Accounts differ, but there could be more than 500 carts operating in Multnomah County, with hundreds more awaiting permits. As a result, Budget Travel magazine recently ranked Portland at the very top of its list of the world's best street food.

Not only have the carts provided affordable eats for cash-strapped "cartivores," they've given unprecedented opportunities for start-up "cartrepreneuers."

Like Karel Vitek, who escaped communist Czechoslovakia in 1985 by swimming -- yes, swimming -- to Austria before coming to Portland through more conventional transportation. After spending 12 years earning a degree in philosophy, Vitek left academia to open Tabor in 2005, fulfilling Portland's hitherto undiscovered need for schnitzels, spaetzels, dumplings and goulash on the go.

Then there's chef Megan Walhood, a graduate of the "Dishwashing School of Hard Knocks," who last month opened Viking Soul Food, the only Norwegian food cart in Portland and, possibly, the United States. Along with her fiance, the self-described "KorChiNegroSpaniPinoKee"Jeremy Daniels, Walhood was able to start a business for less than 10% of what it would have cost to open a brick and mortar restaurant.

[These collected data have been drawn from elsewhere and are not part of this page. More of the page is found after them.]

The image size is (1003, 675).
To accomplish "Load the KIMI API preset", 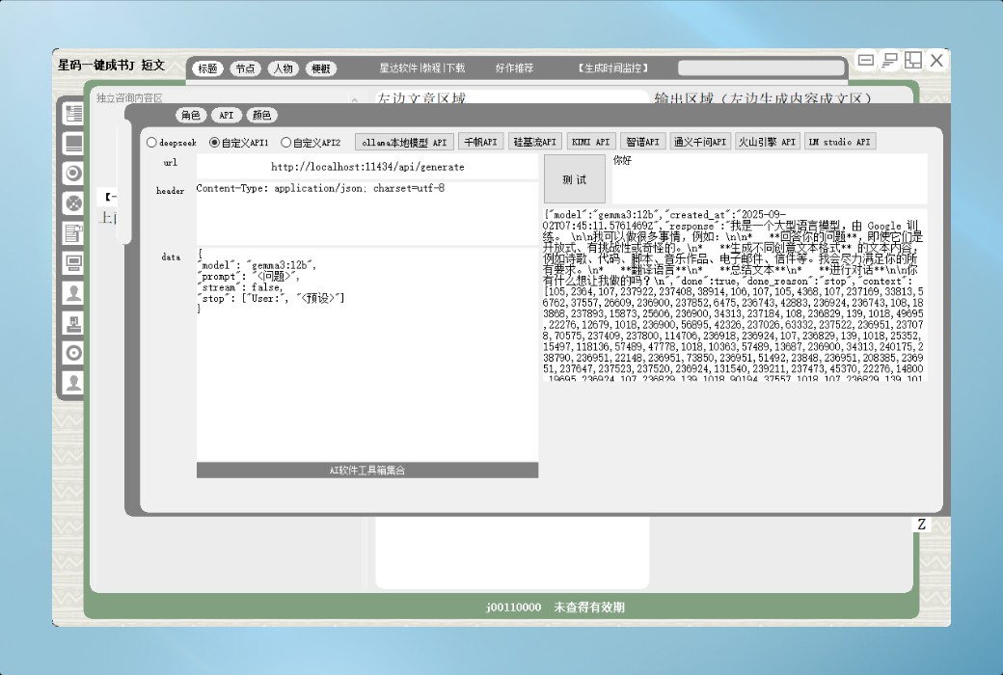I will 590,142.
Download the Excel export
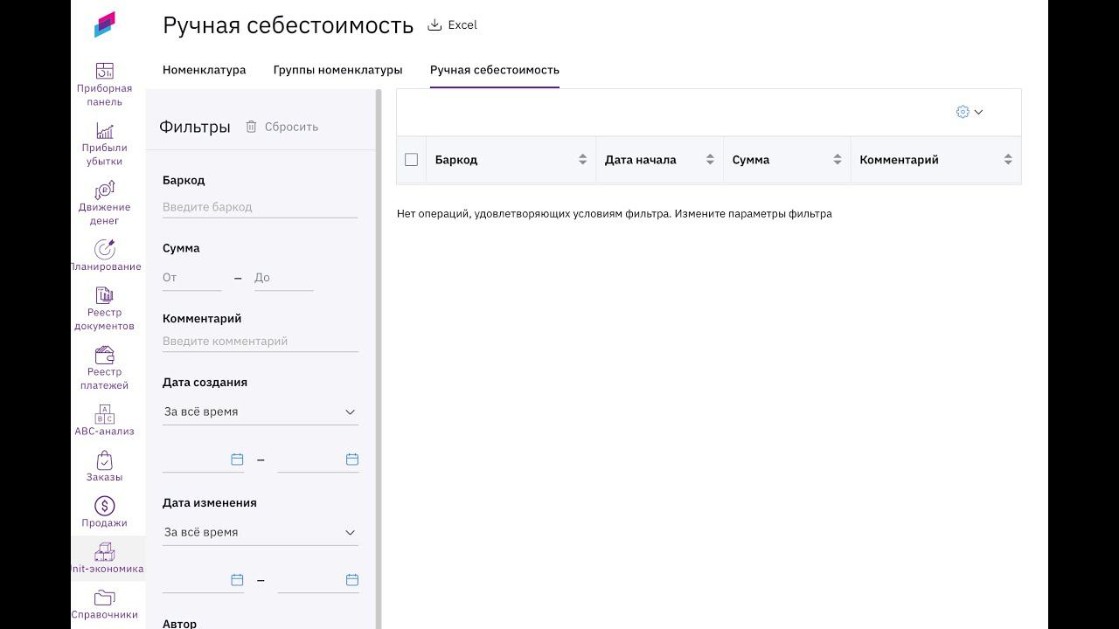 [x=453, y=25]
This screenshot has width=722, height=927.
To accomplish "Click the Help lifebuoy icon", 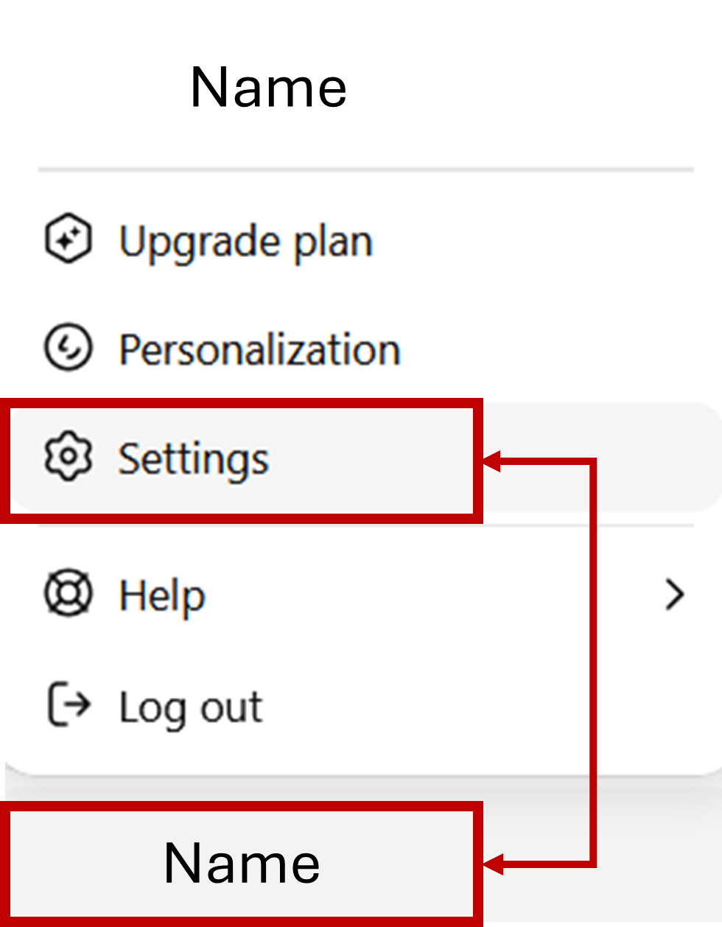I will tap(69, 593).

"Financially, I thought it was impossible," says Walhood, 35. ("A delicious 35," adds the 26-year-old Daniels.) "But I got to the place where I thought, 'I can't work for anyone else anymore. I'm done. If I can't make this work, I'm going back to school to change careers.'"

Instead, Walhood took a six week Foundations of Business class through Mercy Corps. Four months and $20,000 later, she began serving her grandmother's recipe for Nordic meatballs smothered in a creamy caramelized whey sauce, wrapped inside a potato flatbread, which is Norway's answer to the crepe.

Not that the French were asking, but it's like going to Valhalla.

Before opening, Walhood had to put the cart before the Norse. Given the huge demand for carts in Portland, she searched Craigslist in California and Washington, where she found a 1950s silver Airstream that had already been outfitted for an espresso stand. It even included a picture of Julia Child on the wall.

"We shook hands on the deal on May 17," Walhood says, "which turned out to be Norwegian Constitution Day."

They named the trailer Gudrun, after the Norse Valkyrie "who knows the secret of battle" and as a tribute to Goody Cable, a local legend for her oddball businesses, Rimsky-Korsakoffeehouse and the literary-themed Sylvia Beach Hotel in Newport, Oregon, where each room's decor is inspired by a famous author. Walhood's librarian mother designed the Dr. Seuss room.

Like Cable, who funded her businesses through personal loans and goodwill, Walhood and Daniels opened their cart for half of what most carts cost.

On the wall of the Airstream hangs a quote left by the previous owner: "Make yourself so happy that when others look at you they become happy too."

Judging from the scrumptious goodies to be had for just a few bucks, it's working.

And that, my friends, is The Upside.